▶ _Given problem A_:
In the rows of the data entries, starting at the line that contains "Click the Back navigation arrow button" and ending at the line that contains "[x=1386, y=107]", swap "Collapse" for "Expand" and write those lines out again with nothing else changed.

▶ _Quoted passage_:
·····
[v7,8/8] block: create the request_queue debugfs_dir on registration
diff mbox series

Message ID 20200619204730.26124-9-mcgrof@kernel.org
State New
Headers show
Series
  • blktrace: fix debugfs use after free
Related show

Commit Message

Luis Chamberlain June 19, 2020, 8:47 p.m. UTC
We were only creating the request_queue debugfs_dir only
for make_request block drivers (multiqueue), but never for
request-based block drivers. We did this as we were only
creating non-blktrace additional debugfs files on that directory
for make_request drivers. However, since blktrace *always* creates
that directory anyway, we special-case the use of that directory
on blktrace. Other than this being an eye-sore, this exposes
request-based block drivers to the same debugfs fragile
race that used to exist with make_request block drivers
where if we start adding files onto that directory we can later
run a race with a double removal of dentries on the directory
if we don't deal with this carefully on blktrace.

Instead, just simplify things by always creating the request_queue
debugfs_dir on request_queue registration. Rename the mutex also to
reflect the fact that this is used outside of the blktrace context.

Signed-off-by: Luis Chamberlain <mcgrof@kernel.org>
---
 block/blk-core.c        |  8 +-----
 block/blk-mq-debugfs.c  |  5 ----
 block/blk-sysfs.c       |  9 +++++++
 block/blk.h             |  2 --
 include/linux/blkdev.h  |  5 ++--
 kernel/trace/blktrace.c | 58 ++++++++++++++++++-----------------------
 6 files changed, 39 insertions(+), 48 deletions(-)
·····
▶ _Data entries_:

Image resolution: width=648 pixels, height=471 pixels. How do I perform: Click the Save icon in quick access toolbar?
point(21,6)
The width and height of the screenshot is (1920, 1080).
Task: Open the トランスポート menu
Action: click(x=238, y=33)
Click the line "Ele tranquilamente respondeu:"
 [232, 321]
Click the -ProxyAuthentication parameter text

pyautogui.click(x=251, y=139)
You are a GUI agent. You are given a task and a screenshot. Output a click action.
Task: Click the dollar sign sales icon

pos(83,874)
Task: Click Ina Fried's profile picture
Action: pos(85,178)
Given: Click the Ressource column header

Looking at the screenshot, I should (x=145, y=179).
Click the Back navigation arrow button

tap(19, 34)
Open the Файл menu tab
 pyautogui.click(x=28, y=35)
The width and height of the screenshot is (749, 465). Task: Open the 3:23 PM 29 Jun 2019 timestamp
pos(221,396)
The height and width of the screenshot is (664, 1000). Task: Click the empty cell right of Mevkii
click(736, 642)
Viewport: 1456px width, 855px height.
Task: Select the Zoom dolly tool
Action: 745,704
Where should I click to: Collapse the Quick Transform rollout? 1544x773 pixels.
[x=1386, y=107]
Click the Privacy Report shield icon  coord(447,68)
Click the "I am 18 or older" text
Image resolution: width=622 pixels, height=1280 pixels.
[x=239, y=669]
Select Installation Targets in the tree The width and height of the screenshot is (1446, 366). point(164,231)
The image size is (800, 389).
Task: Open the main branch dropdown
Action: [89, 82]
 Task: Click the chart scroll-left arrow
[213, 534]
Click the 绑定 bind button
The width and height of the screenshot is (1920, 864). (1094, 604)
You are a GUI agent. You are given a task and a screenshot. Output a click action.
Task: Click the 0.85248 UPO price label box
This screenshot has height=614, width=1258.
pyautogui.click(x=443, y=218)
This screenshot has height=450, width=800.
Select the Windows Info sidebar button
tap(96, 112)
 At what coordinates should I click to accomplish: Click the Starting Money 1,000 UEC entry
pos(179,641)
·····
▶ _Given problem B_:
Write what comes next in the patch on creating the request_queue debugfs_dir at registration, starting after its last line.

▶ _Task output A_:
Click the Back navigation arrow button

tap(19, 34)
Open the Файл menu tab
 pyautogui.click(x=28, y=35)
The width and height of the screenshot is (749, 465). Task: Open the 3:23 PM 29 Jun 2019 timestamp
pos(221,396)
The height and width of the screenshot is (664, 1000). Task: Click the empty cell right of Mevkii
click(736, 642)
Viewport: 1456px width, 855px height.
Task: Select the Zoom dolly tool
Action: 745,704
Where should I click to: Expand the Quick Transform rollout? 1544x773 pixels.
[x=1386, y=107]

▶ _Task output B_:
Comments

hch@infradead.org June 20, 2020, 7:30 a.m. UTC | #1
Looks good,

Reviewed-by: Christoph Hellwig <hch@lst.de>
Bart Van Assche June 20, 2020, 6:07 p.m. UTC | #2
On 2020-06-19 13:47, Luis Chamberlain wrote:
> We were only creating the request_queue debugfs_dir only
> for make_request block drivers (multiqueue), but never for
> request-based block drivers. We did this as we were only
> creating non-blktrace additional debugfs files on that directory
> for make_request drivers. However, since blktrace *always* creates
> that directory anyway, we special-case the use of that directory
> on blktrace. Other than this being an eye-sore, this exposes
> request-based block drivers to the same debugfs fragile
> race that used to exist with make_request block drivers
> where if we start adding files onto that directory we can later
> run a race with a double removal of dentries on the directory
> if we don't deal with this carefully on blktrace.
> 
> Instead, just simplify things by always creating the request_queue
> debugfs_dir on request_queue registration. Rename the mutex also to
> reflect the fact that this is used outside of the blktrace context.

There are two changes in this patch: a bug fix and a rename of a mutex.
I don't like it to see two changes in a single patch.

Additionally, is the new mutex name really better than the old name? The
proper way to use mutexes is to use mutexes to protect data instead of
code. Where is the documentation that mentions which member variable(s)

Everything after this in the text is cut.